[GLUTEN-6834][CORE] feat: add other join types from the official Substrait #6835

EpsilonPrime · 2024-08-14T06:56:23Z

Adds the join types currently defined in Substrait to the Gluten copy. This is one of a vast set of changes aimed at reducing the differences from the official version in hope that one day there would be no differences.

github-actions · 2024-08-14T06:56:40Z

#6834

github-actions · 2024-08-14T06:56:54Z

Run Gluten Clickhouse CI

github-actions · 2024-08-14T20:48:05Z

Run Gluten Clickhouse CI

PHILO-HE · 2024-08-15T01:56:00Z

@FelixYBW, @baibaichen

zhztheplayer · 2024-08-15T02:21:58Z

I suspect how it actually helps if we make such changes.

For example both Spark and Velox don't have a join type Right Anti at the moment (despite that whether they will add it in future or not). So it may look confusing to have it defined in the interchange protocol.

As commented in #6833 (comment), physical plans would vary more than logical plans in Gluten. We are already having to follow both Spark's and Velox/CH's plan protocols. It could have chance to start messing things up if we strictly follow another one in the middle layer.

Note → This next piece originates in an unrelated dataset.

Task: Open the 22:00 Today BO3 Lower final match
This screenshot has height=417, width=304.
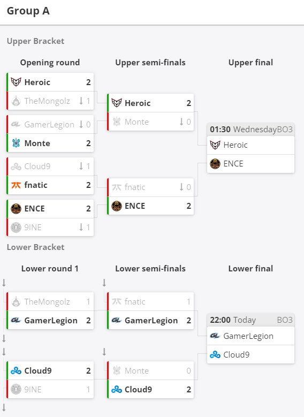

EpsilonPrime · 2024-08-15T02:32:55Z

There are also physical relations in Substrait. The approach I am taking at unforking is to slowly chip away at the differences so we can swap the main instance in seamlessly. A swap of everything at once seems unlikely so I'm tackling what I can -- especially if there are minor code changes related to each small change.

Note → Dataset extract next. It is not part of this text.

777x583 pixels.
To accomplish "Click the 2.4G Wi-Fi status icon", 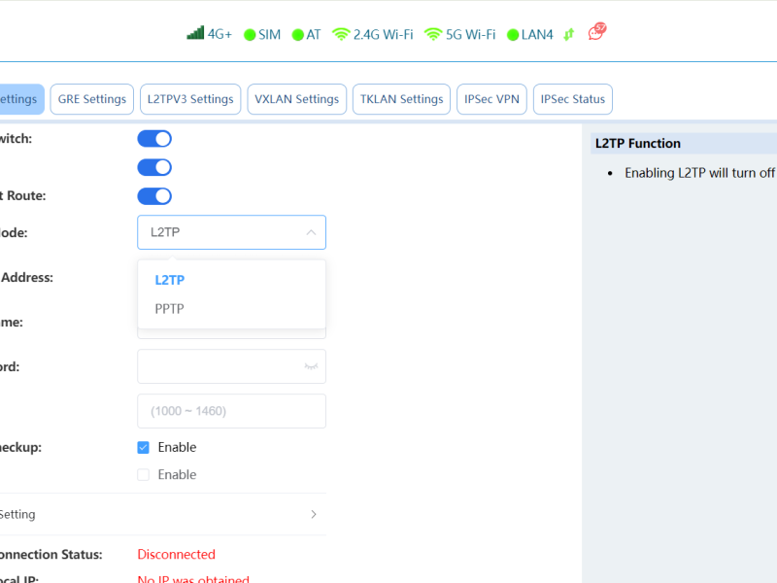I will [x=340, y=34].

lgbo-ustc · 2024-08-15T02:53:07Z

May add a new type for existence join ? existence join is transformed to left semi join at present
existence join is supported both at ch and velox now.

EpsilonPrime · 2024-08-15T02:58:57Z

May add a new type for existence join ? existence join is transformed to left semi join at present existence join is supported both at ch and velox now.

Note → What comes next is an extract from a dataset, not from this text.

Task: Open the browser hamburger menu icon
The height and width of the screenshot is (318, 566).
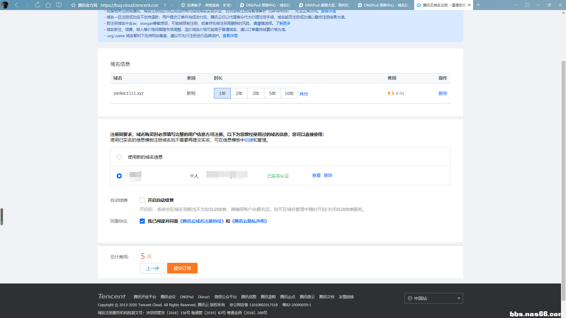Action: click(x=527, y=5)

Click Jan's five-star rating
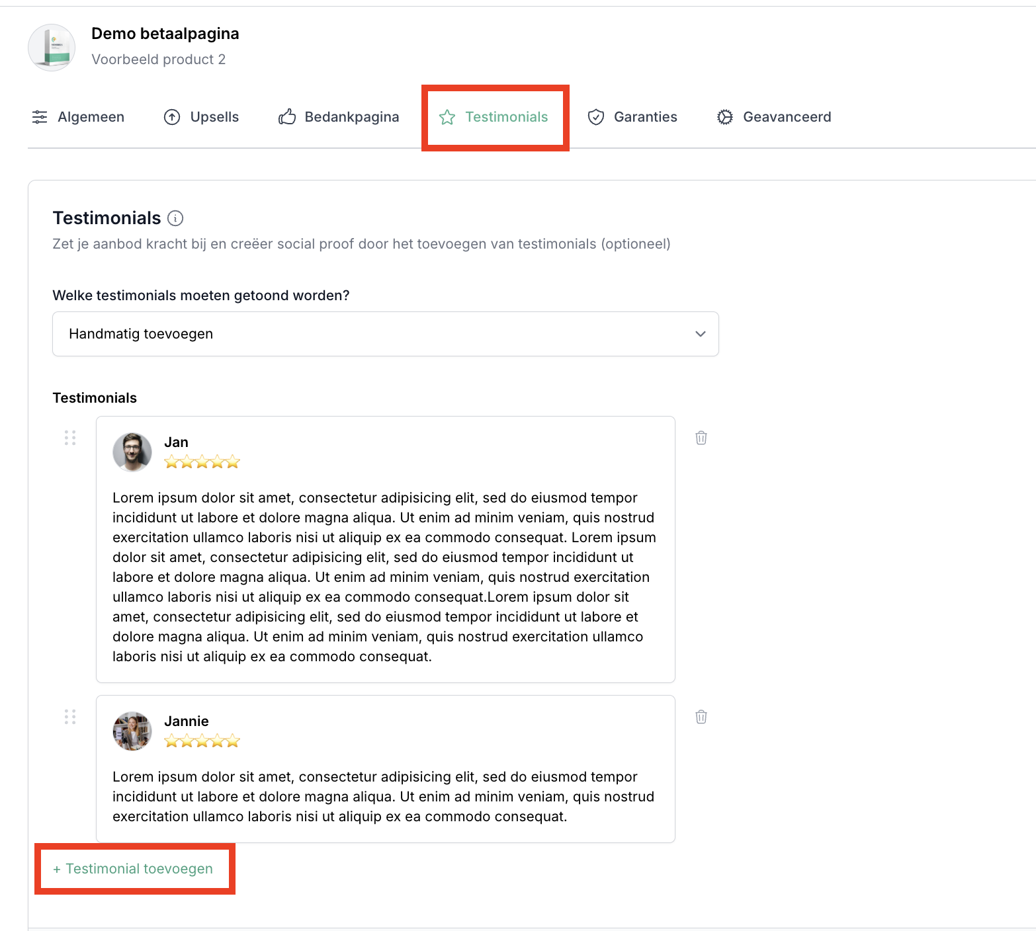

We are in the process of adding new join types to the specification at the moment so adding another is definitely a possibility. (Currently I have a pr out to add mark join.)

github-actions · 2024-08-15T05:17:08Z

Run Gluten Clickhouse CI

zhztheplayer · 2024-08-17T15:03:05Z

@EpsilonPrime Before we decide to take effort on migrating to mainstream Substrait, we may do some study on how much it could help us on next moves.

Thing is if we unfork Substrait, we should use it for supporting more backends in Gluten. Otherwise we get less benefit than cost.

Do you happen to know the progress of Substrait integration of some projects, for example, DuckDB, Arrow and Datafusion, if Gluten decide to add support for these libraries, are their Substrait consumer implementations reliable enough for us to use?

FelixYBW · 2024-08-18T07:39:32Z

As commented in #6833 (comment), physical plans would vary more than logical plans in Gluten. We are already having to follow both Spark's and Velox/CH's plan protocols. It could have chance to start messing things up if we strictly follow another one in the middle layer.

we should have the same protocol in long term, substrait should be able to fit all requirements from different frameworks, libraries and accelerators. It's substrait's goal. But now for Gluten it's not urgent.

FelixYBW · 2024-08-18T07:42:16Z

@JkSelf @rui-mo Do you happen to have the list of our modifications in Glute's substrait? I remember we have several pending PRs to upstream substrait but there is no active review, so we paused there.

@EpsilonPrime you may start to review the pending PRs in substrait if we have. Add the missing features Gluten needs to upstream.

rui-mo · 2024-08-19T00:48:56Z

Gluten modifications to Substrait: https://github.com/apache/incubator-gluten/blob/main/docs/developers/SubstraitModifications.md

EpsilonPrime · 2024-08-19T05:29:13Z

@JkSelf @rui-mo Do you happen to have the list of our modifications in Glute's substrait? I remember we have several pending PRs to upstream substrait but there is no active review, so we paused there.

@EpsilonPrime you may start to review the pending PRs in substrait if we have. Add the missing features Gluten needs to upstream.

All of the pending changes were merged last year (about the time I became a reviewer). I have been also merging changes upstream (for instance the equivalent of TextReadOptions was added last week).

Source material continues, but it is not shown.